There’s this old Peter Gabriel song that really cracks me open, not only for its beauty and power but because it reminds me of a time in my life that was particularly dark and stormy. I remember listening to it on repeat in my old Honda Accord, driving home on Sunset still drunk on whiskey and coming down from methamphetamine. I had spent the night with an older man at his Hollywood home, a man I had met in outpatient rehab no less. Before I ended up at his place, I was in the valley with my friend Jackie, getting hopelessly hammered and making a complete fool of myself in front of her and her roommates. I was overmedicated with anti-depressants and overweight due to compulsive eating. I regularly drove drunk and often in blackouts. I sometimes cut my arms with razor blades. It was a desperate, depressing, frenzied moment in my life of alcoholism. I was nineteen and hopeless, and I wanted to die. Instead I drank, drugged, and slept with anyone who was willing. Anyway, the song came up on my playlist tonight, and it helped pull me out of the beating myself up spiral and self-judgement loop that crept up on me over the past few days. It reminded me of just how dark it can get for us, just how full of self-hate and despair we can feel, and that the solution is always, above all, compassion. Especially for ourselves.
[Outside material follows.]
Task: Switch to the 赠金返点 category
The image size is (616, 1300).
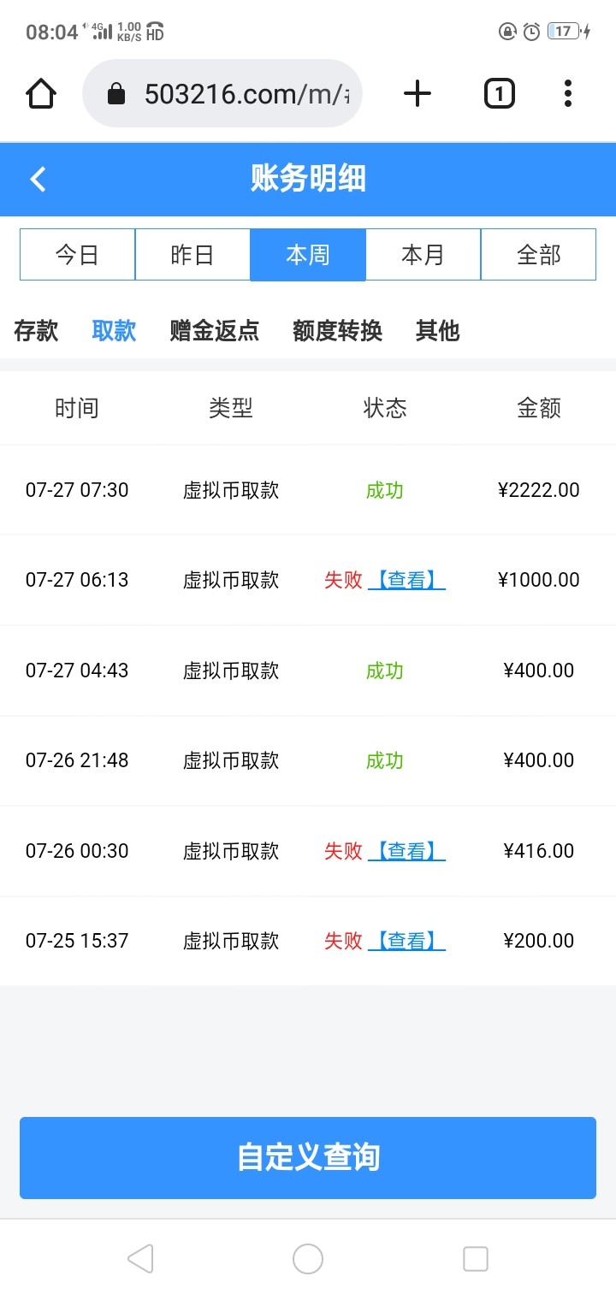Action: click(214, 330)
Because look how strong we are, how far we can come.
That was over ten years ago when I drove west on Sunset, and my life has changed dramatically since then, not only in terms of sobriety but also with my level of self-care and self-esteem. I am sober a few years and deeply grateful every day to be free from that hell. I no longer suffer from debilitating depression. I no longer hate myself and want to die. I am, however, still prone to codependence in all of its nasty forms and the character defects that go along with it; namely fear, guilt, judgement, people-pleasing, and self-doubt. I am still highly affected by other people’s behavior and can get very triggered. I often interpret another’s actions as somehow correlated to my actions and worth – for example, if a client expresses the slightest dissatisfaction or micromanages my work because of her own anxiety, I instantly assume it is because I am a failure, made huge, unforgivable mistakes, and will never get it right. I essentially come back to this very old and dark belief: I am in trouble,I am bad, I am worthless.
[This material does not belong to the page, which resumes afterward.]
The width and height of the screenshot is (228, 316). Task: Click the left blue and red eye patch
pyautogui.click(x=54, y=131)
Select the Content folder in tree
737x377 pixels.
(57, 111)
I am of the belief that codependents are particularly sensitive to those who mirror back to them their false belief system. It’s like how the highly sensitive fall under the spell of narcissists, or love addicts chase the love avoidant: codependents get sucked in by micro-managers who are perfectly comfortable with crossing boundaries and lacking in truly valuing another person’s worth. This has happened recently with a work situation, and even though my gut told me to walk away a couple of months ago for a myriad of reasons, my codependency had me stick it out. It took getting uncomfortable enough to finally make a decision to end the relationship. I’m glad for the process because it offered a valuable learning experience, and I now feel more confident going forward with business decisions. I am of the firm belief that we can really only learn by trial and error. In the midst of feeling fear, self-pity, and anger about the behavior of another, if you’re open to recovery, comes the reality that we are not helpless and can make a choice, even if it takes time. This experience was another reminder that it is my responsibility to stop putting up with inappropriate treatment or behavior, even if in the process my system is screaming in codependent panic. It’s frightening to shift the dynamic of old behaviors. When you’re a chronic people-pleaser, it is downright emotional to stop. Setting boundaries sounds great in theory; in practice, if you’re a real codependent, it can feel like death. It does actually end up being empowering and positive, but it doesn’t feel that way at first.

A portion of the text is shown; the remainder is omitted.